All three were now on the floor, heads straining upward to see us standing in front of them. I told Doyle to disarm Karlsson and then motioned for him to pass me his weapon, which he did. Then he approached Karlsson from my opposite side, leaving me a shooting angle. Doyle bent down and frisked Karlsson’s waist, finding big-caliber Ruger tucked into the front of his pants. Doyle tucked it away and rejoined me. I gave him back his gun.
“Hello, Frank,” Prisha said with a smile. “I am oh so happy to see you after all these years.”
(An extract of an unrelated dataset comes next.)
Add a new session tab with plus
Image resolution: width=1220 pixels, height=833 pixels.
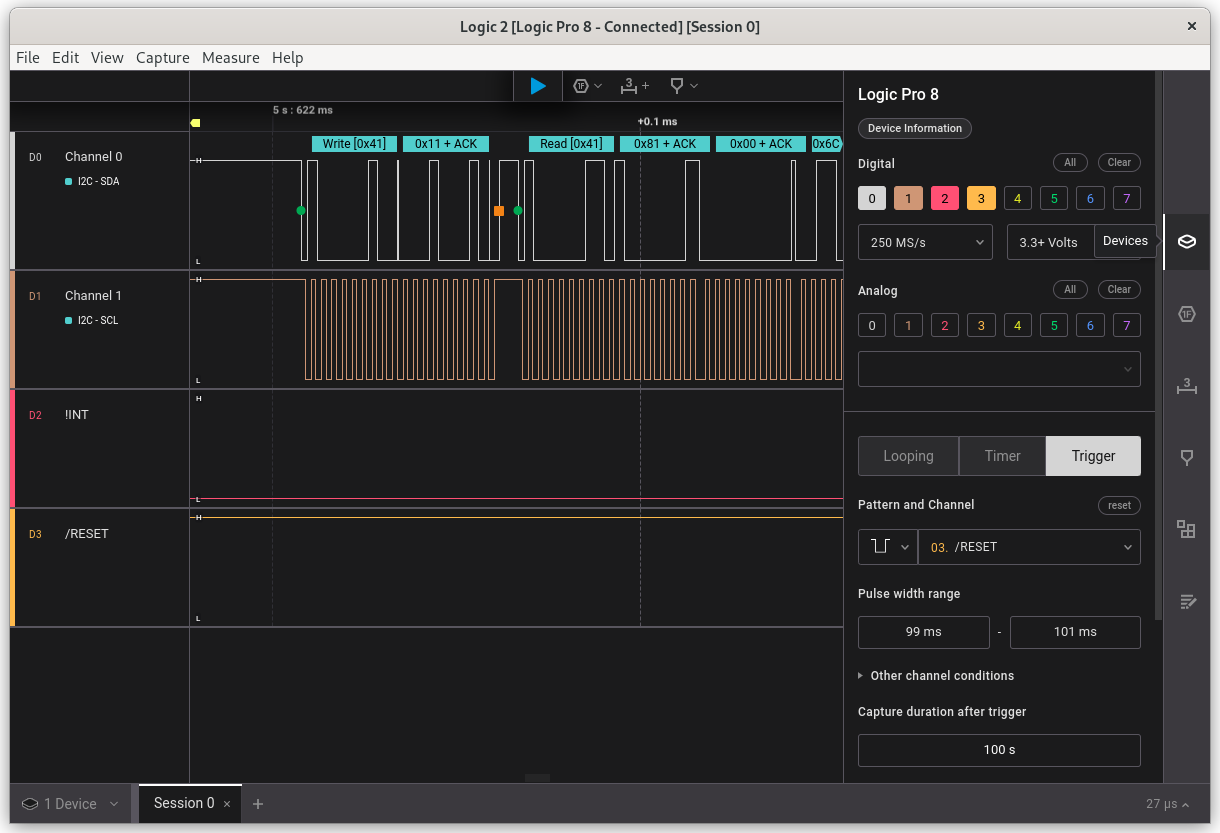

Prisha’s lilting voice made me retch. I saw the pistol shake in my hand. I really, really wanted to shoot her in the head. I forced my thoughts back to the mission. We had made a lot of noise down here, and I had no idea whether the kid and his parents would come down and investigate. Or if Prisha had sent the bat signal already. Either way, we had precious little time.
“Shut up and listen, Prisha,” I said evenly. “I’m only gonna say this once. You’re through. ODYSSEUS is over. Your network is toast, all your data corrupted. But not before we copied what we need to put you in prison for a long time.”
This wiped the smile off Prisha’s face. Her dark shark eyes darted back and forth, seeking a card to play.
“So here’s the deal. You’re—”
“You need to think this through, Frank,” she said. “You may think you have the upper hand here, but I assure you, you are mistaken.”
“You’r
e gonna write me a letter,” I continued, ignoring her, “saying my termination was a mistake. That I should be put back in good standing—”
“You did all this for an apology, Frank?” Prisha laughed. “Okay. I apologize,” she said mockingly. “Now stop pointing that gun at me and get the hell out of here.”
“You’ll have my full benefits package restored—”
“You want your old job back?” she said, incredulity creeping into her voice now.
“—and you resign from CIA.”
Ahmad tried to respond. Doyle told him to shut up or he’d put a bullet in his leg.
Karlsson was calm as ice, still wearing the same smirk. It was unnerving. Our eyes locked.
“I assume there’s a ‘but’ in here somewhere?” Karlsson asked me. “Get to it. I’m not lying on this floor all night.”
I turned back to Prisha. “I get my money and reputation back, you resign from CIA, and I won’t tell anyone what I know about you and ODYSSEUS.” I took a half-step closer to her, leaned down to give her a good look at my face. “You fail to do this, and I’ll expose everything. I’ll ruin you, Prisha, as you did me. Eye for an eye. You’ll go to prison. And we both know that’s no place for woman like you.”
“You’re actually serious,” Prisha said with a dismissive shake of her head.
Ahmad shouted something in Arabic that sounded like cursing. Karlsson told him to shut up.
Prisha tried charm now, stalling for time. I repeated my demand. She feigned ignorance, tried the this-is-all-one-big-mistake thing. Then made excuses and shifted blame. I got terse; she grew emboldened. Doyle tapped the face of his watch. Robinson spoke up and shared a few key pieces of evidence he had copied off the server. Prisha’s face dropped. I pressed for her answer. She agreed to my demands but argued for time. I gave her one week, which she said was impossible, that I should know that the government doesn’t move that fast. We agreed on two weeks. I would have my money and CIA letter by December 20. My Christmas present, she said.